Records from a collection
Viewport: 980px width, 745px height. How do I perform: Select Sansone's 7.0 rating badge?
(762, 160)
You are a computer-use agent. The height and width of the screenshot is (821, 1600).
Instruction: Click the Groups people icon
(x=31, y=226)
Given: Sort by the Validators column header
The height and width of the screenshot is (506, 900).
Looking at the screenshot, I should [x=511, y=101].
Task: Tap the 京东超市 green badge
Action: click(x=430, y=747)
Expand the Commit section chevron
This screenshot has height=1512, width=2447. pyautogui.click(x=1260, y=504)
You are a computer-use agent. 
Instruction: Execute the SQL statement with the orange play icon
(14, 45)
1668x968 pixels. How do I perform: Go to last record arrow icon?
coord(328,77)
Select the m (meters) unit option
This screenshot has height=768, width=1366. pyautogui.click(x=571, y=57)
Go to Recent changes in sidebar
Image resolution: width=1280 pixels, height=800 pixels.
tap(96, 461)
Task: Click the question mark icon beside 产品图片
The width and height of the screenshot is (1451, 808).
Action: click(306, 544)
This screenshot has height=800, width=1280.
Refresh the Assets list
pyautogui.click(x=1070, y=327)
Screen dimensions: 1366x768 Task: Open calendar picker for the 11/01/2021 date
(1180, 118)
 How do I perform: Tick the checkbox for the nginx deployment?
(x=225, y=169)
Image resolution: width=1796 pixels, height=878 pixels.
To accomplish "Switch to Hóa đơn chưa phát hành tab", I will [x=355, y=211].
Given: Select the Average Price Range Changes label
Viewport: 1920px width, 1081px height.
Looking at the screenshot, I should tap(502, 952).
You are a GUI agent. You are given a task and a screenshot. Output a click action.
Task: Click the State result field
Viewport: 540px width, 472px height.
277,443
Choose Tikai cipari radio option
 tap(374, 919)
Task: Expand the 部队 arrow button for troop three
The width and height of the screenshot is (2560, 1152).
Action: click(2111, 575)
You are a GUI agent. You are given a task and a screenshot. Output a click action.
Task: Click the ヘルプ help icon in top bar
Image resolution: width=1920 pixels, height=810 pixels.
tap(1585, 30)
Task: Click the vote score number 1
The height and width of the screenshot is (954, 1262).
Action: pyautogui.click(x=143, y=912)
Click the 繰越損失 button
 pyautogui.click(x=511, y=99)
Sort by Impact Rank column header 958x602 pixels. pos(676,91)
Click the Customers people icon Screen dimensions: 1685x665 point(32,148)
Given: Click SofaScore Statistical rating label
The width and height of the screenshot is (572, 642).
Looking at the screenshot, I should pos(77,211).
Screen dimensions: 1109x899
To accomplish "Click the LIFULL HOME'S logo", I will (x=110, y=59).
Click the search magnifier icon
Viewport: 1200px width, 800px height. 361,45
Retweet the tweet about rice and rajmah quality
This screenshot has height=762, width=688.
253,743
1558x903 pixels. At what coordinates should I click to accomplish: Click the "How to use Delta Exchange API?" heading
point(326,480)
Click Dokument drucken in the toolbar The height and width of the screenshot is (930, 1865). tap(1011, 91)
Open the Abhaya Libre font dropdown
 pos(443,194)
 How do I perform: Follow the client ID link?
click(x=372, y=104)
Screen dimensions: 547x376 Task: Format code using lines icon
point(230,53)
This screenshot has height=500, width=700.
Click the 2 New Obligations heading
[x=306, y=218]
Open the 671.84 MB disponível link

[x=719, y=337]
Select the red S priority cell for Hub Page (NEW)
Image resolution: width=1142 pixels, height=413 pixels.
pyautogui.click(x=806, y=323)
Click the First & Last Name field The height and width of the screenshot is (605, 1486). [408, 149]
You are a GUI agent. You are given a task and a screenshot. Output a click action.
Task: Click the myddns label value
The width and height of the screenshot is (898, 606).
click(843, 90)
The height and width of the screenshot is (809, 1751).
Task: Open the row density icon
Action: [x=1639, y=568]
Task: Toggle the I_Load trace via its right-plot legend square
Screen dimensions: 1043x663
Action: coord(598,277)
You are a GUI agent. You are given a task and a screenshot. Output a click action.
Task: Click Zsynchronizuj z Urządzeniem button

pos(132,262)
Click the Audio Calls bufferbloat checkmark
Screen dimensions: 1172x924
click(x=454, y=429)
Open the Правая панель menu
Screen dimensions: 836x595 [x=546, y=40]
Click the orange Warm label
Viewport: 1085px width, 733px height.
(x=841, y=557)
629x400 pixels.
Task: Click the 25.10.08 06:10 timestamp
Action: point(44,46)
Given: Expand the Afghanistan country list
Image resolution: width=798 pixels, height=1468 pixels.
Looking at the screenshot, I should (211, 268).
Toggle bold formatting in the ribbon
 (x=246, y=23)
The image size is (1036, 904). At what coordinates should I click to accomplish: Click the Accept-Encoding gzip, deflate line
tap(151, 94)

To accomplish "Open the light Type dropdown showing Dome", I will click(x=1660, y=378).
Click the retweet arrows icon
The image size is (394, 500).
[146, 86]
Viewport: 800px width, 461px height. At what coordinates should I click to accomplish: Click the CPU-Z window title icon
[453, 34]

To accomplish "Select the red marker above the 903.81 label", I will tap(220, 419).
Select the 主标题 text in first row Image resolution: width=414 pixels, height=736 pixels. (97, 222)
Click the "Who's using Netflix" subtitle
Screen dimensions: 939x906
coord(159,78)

» **What you have to do**:
Could you restate all of the lines above without altering a single word?

» **Worked solution**:
Viewport: 980px width, 745px height. How do I perform: Select Sansone's 7.0 rating badge?
(762, 160)
You are a computer-use agent. The height and width of the screenshot is (821, 1600).
Instruction: Click the Groups people icon
(x=31, y=226)
Given: Sort by the Validators column header
The height and width of the screenshot is (506, 900).
Looking at the screenshot, I should [x=511, y=101].
Task: Tap the 京东超市 green badge
Action: click(x=430, y=747)
Expand the Commit section chevron
This screenshot has height=1512, width=2447. pyautogui.click(x=1260, y=504)
You are a computer-use agent. 
Instruction: Execute the SQL statement with the orange play icon
(14, 45)
1668x968 pixels. How do I perform: Go to last record arrow icon?
coord(328,77)
Select the m (meters) unit option
This screenshot has height=768, width=1366. pyautogui.click(x=571, y=57)
Go to Recent changes in sidebar
Image resolution: width=1280 pixels, height=800 pixels.
tap(96, 461)
Task: Click the question mark icon beside 产品图片
The width and height of the screenshot is (1451, 808).
Action: click(306, 544)
This screenshot has height=800, width=1280.
Refresh the Assets list
pyautogui.click(x=1070, y=327)
Screen dimensions: 1366x768 Task: Open calendar picker for the 11/01/2021 date
(1180, 118)
 How do I perform: Tick the checkbox for the nginx deployment?
(x=225, y=169)
Image resolution: width=1796 pixels, height=878 pixels.
To accomplish "Switch to Hóa đơn chưa phát hành tab", I will [x=355, y=211].
Given: Select the Average Price Range Changes label
Viewport: 1920px width, 1081px height.
Looking at the screenshot, I should tap(502, 952).
You are a GUI agent. You are given a task and a screenshot. Output a click action.
Task: Click the State result field
Viewport: 540px width, 472px height.
277,443
Choose Tikai cipari radio option
 tap(374, 919)
Task: Expand the 部队 arrow button for troop three
The width and height of the screenshot is (2560, 1152).
Action: click(2111, 575)
You are a GUI agent. You are given a task and a screenshot. Output a click action.
Task: Click the ヘルプ help icon in top bar
Image resolution: width=1920 pixels, height=810 pixels.
tap(1585, 30)
Task: Click the vote score number 1
The height and width of the screenshot is (954, 1262).
Action: pyautogui.click(x=143, y=912)
Click the 繰越損失 button
 pyautogui.click(x=511, y=99)
Sort by Impact Rank column header 958x602 pixels. pos(676,91)
Click the Customers people icon Screen dimensions: 1685x665 point(32,148)
Given: Click SofaScore Statistical rating label
The width and height of the screenshot is (572, 642).
Looking at the screenshot, I should pos(77,211).
Screen dimensions: 1109x899
To accomplish "Click the LIFULL HOME'S logo", I will (x=110, y=59).
Click the search magnifier icon
Viewport: 1200px width, 800px height. 361,45
Retweet the tweet about rice and rajmah quality
This screenshot has height=762, width=688.
253,743
1558x903 pixels. At what coordinates should I click to accomplish: Click the "How to use Delta Exchange API?" heading
point(326,480)
Click Dokument drucken in the toolbar The height and width of the screenshot is (930, 1865). tap(1011, 91)
Open the Abhaya Libre font dropdown
 pos(443,194)
 How do I perform: Follow the client ID link?
click(x=372, y=104)
Screen dimensions: 547x376 Task: Format code using lines icon
point(230,53)
This screenshot has height=500, width=700.
Click the 2 New Obligations heading
[x=306, y=218]
Open the 671.84 MB disponível link

[x=719, y=337]
Select the red S priority cell for Hub Page (NEW)
Image resolution: width=1142 pixels, height=413 pixels.
pyautogui.click(x=806, y=323)
Click the First & Last Name field The height and width of the screenshot is (605, 1486). [408, 149]
You are a GUI agent. You are given a task and a screenshot. Output a click action.
Task: Click the myddns label value
The width and height of the screenshot is (898, 606).
click(843, 90)
The height and width of the screenshot is (809, 1751).
Task: Open the row density icon
Action: [x=1639, y=568]
Task: Toggle the I_Load trace via its right-plot legend square
Screen dimensions: 1043x663
Action: coord(598,277)
You are a GUI agent. You are given a task and a screenshot. Output a click action.
Task: Click Zsynchronizuj z Urządzeniem button

pos(132,262)
Click the Audio Calls bufferbloat checkmark
Screen dimensions: 1172x924
click(x=454, y=429)
Open the Правая панель menu
Screen dimensions: 836x595 [x=546, y=40]
Click the orange Warm label
Viewport: 1085px width, 733px height.
(x=841, y=557)
629x400 pixels.
Task: Click the 25.10.08 06:10 timestamp
Action: point(44,46)
Given: Expand the Afghanistan country list
Image resolution: width=798 pixels, height=1468 pixels.
Looking at the screenshot, I should (211, 268).
Toggle bold formatting in the ribbon
 (x=246, y=23)
The image size is (1036, 904). At what coordinates should I click to accomplish: Click the Accept-Encoding gzip, deflate line
tap(151, 94)

To accomplish "Open the light Type dropdown showing Dome", I will click(x=1660, y=378).
Click the retweet arrows icon
The image size is (394, 500).
[146, 86]
Viewport: 800px width, 461px height. At what coordinates should I click to accomplish: Click the CPU-Z window title icon
[453, 34]

To accomplish "Select the red marker above the 903.81 label", I will tap(220, 419).
Select the 主标题 text in first row Image resolution: width=414 pixels, height=736 pixels. (97, 222)
Click the "Who's using Netflix" subtitle
Screen dimensions: 939x906
coord(159,78)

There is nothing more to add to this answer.